■ **Problem to work on**: Retype the records exactly, with nothing added or dropped.

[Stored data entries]
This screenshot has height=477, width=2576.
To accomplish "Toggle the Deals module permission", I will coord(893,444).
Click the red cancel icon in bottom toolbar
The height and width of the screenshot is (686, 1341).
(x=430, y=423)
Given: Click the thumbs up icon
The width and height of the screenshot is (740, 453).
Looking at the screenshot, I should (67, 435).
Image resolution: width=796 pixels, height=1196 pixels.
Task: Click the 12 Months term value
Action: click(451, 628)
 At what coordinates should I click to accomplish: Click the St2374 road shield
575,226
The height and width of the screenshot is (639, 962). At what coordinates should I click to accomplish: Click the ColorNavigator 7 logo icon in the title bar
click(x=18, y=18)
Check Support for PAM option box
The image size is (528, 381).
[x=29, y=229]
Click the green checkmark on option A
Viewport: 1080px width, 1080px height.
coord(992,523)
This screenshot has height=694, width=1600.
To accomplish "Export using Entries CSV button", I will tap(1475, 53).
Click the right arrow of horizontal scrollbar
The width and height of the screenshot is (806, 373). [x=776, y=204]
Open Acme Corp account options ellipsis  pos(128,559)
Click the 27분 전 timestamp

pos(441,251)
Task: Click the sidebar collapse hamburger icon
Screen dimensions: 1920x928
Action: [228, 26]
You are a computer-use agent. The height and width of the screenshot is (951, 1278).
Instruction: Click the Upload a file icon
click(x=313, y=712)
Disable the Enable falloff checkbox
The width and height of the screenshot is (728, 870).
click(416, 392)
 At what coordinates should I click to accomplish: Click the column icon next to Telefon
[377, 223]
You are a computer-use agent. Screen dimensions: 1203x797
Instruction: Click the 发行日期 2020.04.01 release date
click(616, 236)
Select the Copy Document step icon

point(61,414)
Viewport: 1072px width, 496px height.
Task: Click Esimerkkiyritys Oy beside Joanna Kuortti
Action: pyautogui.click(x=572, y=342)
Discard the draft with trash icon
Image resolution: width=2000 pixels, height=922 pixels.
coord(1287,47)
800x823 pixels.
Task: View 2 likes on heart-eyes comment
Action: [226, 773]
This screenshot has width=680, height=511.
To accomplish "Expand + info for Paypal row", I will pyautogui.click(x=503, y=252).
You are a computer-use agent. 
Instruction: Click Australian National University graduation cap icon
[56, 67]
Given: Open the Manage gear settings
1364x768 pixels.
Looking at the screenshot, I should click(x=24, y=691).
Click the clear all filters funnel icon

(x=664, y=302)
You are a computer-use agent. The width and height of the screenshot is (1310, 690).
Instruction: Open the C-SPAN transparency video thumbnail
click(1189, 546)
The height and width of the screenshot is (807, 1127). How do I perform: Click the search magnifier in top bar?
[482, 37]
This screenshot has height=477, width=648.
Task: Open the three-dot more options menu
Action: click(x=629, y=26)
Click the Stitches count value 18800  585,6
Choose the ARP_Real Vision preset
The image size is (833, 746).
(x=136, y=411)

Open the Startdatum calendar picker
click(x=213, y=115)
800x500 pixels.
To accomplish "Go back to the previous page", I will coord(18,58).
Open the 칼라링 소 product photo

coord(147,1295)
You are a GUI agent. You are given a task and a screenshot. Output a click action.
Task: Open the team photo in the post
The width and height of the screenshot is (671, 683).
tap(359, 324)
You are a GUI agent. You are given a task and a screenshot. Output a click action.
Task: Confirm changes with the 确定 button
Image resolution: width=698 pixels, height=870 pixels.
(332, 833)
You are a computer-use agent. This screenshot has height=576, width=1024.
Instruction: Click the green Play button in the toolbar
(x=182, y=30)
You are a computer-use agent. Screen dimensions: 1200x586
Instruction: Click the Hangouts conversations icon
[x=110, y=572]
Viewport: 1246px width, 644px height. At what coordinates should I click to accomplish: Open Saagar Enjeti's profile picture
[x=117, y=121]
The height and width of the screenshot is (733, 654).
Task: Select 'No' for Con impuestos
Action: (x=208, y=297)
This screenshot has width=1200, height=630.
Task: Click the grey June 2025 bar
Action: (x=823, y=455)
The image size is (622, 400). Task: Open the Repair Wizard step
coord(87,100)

■ **Response area**:
This screenshot has height=477, width=2576.
To accomplish "Toggle the Deals module permission", I will coord(893,444).
Click the red cancel icon in bottom toolbar
The height and width of the screenshot is (686, 1341).
(x=430, y=423)
Given: Click the thumbs up icon
The width and height of the screenshot is (740, 453).
Looking at the screenshot, I should (67, 435).
Image resolution: width=796 pixels, height=1196 pixels.
Task: Click the 12 Months term value
Action: click(451, 628)
 At what coordinates should I click to accomplish: Click the St2374 road shield
575,226
The height and width of the screenshot is (639, 962). At what coordinates should I click to accomplish: Click the ColorNavigator 7 logo icon in the title bar
click(x=18, y=18)
Check Support for PAM option box
The image size is (528, 381).
[x=29, y=229]
Click the green checkmark on option A
Viewport: 1080px width, 1080px height.
coord(992,523)
This screenshot has height=694, width=1600.
To accomplish "Export using Entries CSV button", I will tap(1475, 53).
Click the right arrow of horizontal scrollbar
The width and height of the screenshot is (806, 373). [x=776, y=204]
Open Acme Corp account options ellipsis  pos(128,559)
Click the 27분 전 timestamp

pos(441,251)
Task: Click the sidebar collapse hamburger icon
Screen dimensions: 1920x928
Action: [228, 26]
You are a computer-use agent. The height and width of the screenshot is (951, 1278).
Instruction: Click the Upload a file icon
click(x=313, y=712)
Disable the Enable falloff checkbox
The width and height of the screenshot is (728, 870).
click(416, 392)
 At what coordinates should I click to accomplish: Click the column icon next to Telefon
[377, 223]
You are a computer-use agent. Screen dimensions: 1203x797
Instruction: Click the 发行日期 2020.04.01 release date
click(616, 236)
Select the Copy Document step icon

point(61,414)
Viewport: 1072px width, 496px height.
Task: Click Esimerkkiyritys Oy beside Joanna Kuortti
Action: pyautogui.click(x=572, y=342)
Discard the draft with trash icon
Image resolution: width=2000 pixels, height=922 pixels.
coord(1287,47)
800x823 pixels.
Task: View 2 likes on heart-eyes comment
Action: [226, 773]
This screenshot has width=680, height=511.
To accomplish "Expand + info for Paypal row", I will pyautogui.click(x=503, y=252).
You are a computer-use agent. 
Instruction: Click Australian National University graduation cap icon
[56, 67]
Given: Open the Manage gear settings
1364x768 pixels.
Looking at the screenshot, I should click(x=24, y=691).
Click the clear all filters funnel icon

(x=664, y=302)
You are a computer-use agent. The width and height of the screenshot is (1310, 690).
Instruction: Open the C-SPAN transparency video thumbnail
click(1189, 546)
The height and width of the screenshot is (807, 1127). How do I perform: Click the search magnifier in top bar?
[482, 37]
This screenshot has height=477, width=648.
Task: Open the three-dot more options menu
Action: click(x=629, y=26)
Click the Stitches count value 18800  585,6
Choose the ARP_Real Vision preset
The image size is (833, 746).
(x=136, y=411)

Open the Startdatum calendar picker
click(x=213, y=115)
800x500 pixels.
To accomplish "Go back to the previous page", I will coord(18,58).
Open the 칼라링 소 product photo

coord(147,1295)
You are a GUI agent. You are given a task and a screenshot. Output a click action.
Task: Open the team photo in the post
The width and height of the screenshot is (671, 683).
tap(359, 324)
You are a GUI agent. You are given a task and a screenshot. Output a click action.
Task: Confirm changes with the 确定 button
Image resolution: width=698 pixels, height=870 pixels.
(332, 833)
You are a computer-use agent. This screenshot has height=576, width=1024.
Instruction: Click the green Play button in the toolbar
(x=182, y=30)
You are a computer-use agent. Screen dimensions: 1200x586
Instruction: Click the Hangouts conversations icon
[x=110, y=572]
Viewport: 1246px width, 644px height. At what coordinates should I click to accomplish: Open Saagar Enjeti's profile picture
[x=117, y=121]
The height and width of the screenshot is (733, 654).
Task: Select 'No' for Con impuestos
Action: (x=208, y=297)
This screenshot has width=1200, height=630.
Task: Click the grey June 2025 bar
Action: (x=823, y=455)
The image size is (622, 400). Task: Open the Repair Wizard step
coord(87,100)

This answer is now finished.